Items listed in a dataset
* * * * * * *

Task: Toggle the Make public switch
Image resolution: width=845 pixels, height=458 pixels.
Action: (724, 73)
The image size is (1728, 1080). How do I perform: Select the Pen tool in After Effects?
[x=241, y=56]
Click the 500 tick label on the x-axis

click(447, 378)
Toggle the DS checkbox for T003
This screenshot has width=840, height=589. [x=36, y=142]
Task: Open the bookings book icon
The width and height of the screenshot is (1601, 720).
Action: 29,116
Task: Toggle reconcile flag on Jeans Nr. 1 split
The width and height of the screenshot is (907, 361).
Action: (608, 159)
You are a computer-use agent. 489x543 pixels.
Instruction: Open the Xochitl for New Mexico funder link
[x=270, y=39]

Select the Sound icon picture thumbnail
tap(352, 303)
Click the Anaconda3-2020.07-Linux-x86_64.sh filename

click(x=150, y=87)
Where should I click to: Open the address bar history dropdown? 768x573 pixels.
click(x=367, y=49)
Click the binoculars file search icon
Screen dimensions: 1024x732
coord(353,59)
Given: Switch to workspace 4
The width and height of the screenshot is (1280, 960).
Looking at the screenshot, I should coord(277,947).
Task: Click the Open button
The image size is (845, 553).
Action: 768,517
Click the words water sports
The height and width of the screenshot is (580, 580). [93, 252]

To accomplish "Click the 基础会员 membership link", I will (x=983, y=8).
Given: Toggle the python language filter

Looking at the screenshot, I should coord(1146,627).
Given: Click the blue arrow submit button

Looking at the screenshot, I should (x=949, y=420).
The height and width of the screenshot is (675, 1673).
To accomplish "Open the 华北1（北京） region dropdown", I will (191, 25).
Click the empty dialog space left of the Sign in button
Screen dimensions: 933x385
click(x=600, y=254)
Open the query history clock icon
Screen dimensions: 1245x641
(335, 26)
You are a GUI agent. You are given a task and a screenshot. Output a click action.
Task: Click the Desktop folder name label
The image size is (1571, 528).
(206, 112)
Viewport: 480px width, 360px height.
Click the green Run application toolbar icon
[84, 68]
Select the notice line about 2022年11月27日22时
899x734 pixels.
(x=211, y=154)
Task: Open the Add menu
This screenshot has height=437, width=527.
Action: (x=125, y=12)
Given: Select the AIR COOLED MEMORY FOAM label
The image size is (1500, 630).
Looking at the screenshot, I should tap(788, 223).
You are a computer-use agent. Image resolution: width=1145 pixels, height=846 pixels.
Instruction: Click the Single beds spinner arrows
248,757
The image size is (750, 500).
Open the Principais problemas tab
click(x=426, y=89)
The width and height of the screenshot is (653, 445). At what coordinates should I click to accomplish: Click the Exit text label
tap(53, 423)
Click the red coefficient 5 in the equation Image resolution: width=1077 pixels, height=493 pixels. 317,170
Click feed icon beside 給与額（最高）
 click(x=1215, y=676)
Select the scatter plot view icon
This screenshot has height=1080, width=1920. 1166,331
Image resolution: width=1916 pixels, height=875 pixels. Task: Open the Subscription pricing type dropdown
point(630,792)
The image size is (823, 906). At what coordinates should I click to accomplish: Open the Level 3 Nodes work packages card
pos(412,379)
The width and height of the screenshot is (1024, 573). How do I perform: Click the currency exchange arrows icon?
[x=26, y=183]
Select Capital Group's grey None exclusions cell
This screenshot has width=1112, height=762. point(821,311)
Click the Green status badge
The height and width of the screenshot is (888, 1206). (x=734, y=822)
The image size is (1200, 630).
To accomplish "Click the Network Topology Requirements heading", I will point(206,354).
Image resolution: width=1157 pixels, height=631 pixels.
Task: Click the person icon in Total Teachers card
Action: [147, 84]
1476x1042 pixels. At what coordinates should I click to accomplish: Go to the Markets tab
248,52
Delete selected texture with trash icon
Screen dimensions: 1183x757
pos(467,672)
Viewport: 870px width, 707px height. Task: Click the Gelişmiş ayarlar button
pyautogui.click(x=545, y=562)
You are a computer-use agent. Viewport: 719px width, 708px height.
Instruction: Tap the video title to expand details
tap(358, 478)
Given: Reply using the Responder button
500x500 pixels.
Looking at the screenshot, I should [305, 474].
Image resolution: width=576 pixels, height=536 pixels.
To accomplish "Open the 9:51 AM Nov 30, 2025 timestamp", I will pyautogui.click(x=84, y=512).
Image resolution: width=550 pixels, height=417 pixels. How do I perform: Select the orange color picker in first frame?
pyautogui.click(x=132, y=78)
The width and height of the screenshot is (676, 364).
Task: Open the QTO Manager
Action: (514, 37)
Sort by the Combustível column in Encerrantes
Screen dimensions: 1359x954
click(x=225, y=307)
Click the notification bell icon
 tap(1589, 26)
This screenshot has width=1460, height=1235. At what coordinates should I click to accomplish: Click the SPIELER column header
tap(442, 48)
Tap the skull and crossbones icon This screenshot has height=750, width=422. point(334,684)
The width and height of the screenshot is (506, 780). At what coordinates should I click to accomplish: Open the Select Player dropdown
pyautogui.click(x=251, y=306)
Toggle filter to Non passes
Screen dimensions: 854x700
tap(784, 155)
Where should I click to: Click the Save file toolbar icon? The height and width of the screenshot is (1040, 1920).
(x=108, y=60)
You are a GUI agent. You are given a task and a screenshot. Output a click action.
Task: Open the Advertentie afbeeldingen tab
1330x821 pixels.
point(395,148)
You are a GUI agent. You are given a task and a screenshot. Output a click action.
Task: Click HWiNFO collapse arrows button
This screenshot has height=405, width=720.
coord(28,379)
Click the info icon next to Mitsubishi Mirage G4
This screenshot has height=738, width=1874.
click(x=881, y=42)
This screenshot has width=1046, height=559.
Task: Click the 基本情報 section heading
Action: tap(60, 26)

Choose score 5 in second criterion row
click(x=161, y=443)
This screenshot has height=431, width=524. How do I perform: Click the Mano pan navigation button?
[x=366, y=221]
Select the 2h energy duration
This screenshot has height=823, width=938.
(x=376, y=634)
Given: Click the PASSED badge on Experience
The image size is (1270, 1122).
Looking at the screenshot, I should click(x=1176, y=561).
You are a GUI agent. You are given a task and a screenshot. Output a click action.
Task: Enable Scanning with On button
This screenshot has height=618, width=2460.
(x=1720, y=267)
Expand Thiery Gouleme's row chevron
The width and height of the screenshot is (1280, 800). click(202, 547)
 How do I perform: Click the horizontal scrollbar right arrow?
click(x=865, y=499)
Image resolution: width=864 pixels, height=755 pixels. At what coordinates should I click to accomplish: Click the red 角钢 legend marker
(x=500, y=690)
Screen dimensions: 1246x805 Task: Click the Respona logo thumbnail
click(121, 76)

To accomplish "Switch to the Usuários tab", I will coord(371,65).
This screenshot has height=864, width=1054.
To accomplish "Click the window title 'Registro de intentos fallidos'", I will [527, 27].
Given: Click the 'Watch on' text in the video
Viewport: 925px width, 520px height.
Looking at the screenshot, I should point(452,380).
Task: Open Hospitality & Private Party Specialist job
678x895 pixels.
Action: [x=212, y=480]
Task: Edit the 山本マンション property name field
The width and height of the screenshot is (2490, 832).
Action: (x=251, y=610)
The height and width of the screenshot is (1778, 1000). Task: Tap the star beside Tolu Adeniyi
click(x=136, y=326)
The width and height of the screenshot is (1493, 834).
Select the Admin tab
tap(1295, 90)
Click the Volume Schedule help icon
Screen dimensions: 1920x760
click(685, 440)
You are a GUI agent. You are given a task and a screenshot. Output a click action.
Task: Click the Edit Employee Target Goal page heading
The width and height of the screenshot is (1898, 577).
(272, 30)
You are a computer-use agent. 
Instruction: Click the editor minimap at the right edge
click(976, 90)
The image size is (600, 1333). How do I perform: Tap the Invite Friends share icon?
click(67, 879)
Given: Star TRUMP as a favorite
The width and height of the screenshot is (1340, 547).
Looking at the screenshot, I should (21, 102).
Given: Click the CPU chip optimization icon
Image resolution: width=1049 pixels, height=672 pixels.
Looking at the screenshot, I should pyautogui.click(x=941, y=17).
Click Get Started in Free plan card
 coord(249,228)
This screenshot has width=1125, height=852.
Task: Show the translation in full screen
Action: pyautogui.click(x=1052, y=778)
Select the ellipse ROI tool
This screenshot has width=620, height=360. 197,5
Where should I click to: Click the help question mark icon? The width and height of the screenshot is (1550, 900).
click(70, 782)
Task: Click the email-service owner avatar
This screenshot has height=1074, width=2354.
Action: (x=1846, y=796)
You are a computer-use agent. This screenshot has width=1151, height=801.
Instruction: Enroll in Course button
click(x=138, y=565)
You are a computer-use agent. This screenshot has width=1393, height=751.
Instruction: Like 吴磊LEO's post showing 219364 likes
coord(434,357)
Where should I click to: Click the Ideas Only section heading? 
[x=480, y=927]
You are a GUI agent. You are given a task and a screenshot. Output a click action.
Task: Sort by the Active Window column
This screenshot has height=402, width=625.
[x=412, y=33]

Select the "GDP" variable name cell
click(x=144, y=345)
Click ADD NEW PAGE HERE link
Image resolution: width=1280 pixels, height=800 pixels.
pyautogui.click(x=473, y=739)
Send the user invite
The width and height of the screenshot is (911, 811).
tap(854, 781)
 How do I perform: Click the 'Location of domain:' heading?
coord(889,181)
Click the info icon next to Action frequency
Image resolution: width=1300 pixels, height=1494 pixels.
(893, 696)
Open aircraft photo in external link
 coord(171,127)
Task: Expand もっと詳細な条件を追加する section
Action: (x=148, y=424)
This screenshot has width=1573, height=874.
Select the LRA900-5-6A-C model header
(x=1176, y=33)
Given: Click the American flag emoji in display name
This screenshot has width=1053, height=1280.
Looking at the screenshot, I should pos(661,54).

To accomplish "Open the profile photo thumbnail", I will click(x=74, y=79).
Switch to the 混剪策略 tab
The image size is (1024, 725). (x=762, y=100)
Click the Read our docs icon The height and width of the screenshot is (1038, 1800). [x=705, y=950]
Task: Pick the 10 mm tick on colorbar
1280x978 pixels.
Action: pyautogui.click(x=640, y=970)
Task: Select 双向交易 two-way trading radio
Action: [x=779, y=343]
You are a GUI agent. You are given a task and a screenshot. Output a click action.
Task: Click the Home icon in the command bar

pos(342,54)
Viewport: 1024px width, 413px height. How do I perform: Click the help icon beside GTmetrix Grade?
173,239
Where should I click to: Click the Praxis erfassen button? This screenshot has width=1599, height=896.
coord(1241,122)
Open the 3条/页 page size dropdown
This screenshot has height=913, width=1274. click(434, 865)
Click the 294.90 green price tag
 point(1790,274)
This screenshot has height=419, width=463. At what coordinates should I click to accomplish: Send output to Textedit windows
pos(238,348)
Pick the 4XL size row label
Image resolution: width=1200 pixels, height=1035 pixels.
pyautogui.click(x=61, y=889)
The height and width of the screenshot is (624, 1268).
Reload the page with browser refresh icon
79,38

* * * * * * *

• Task goal
From the data above, report how many lines hold the word "flag", answering with the number by itself.

• Answer to this problem
2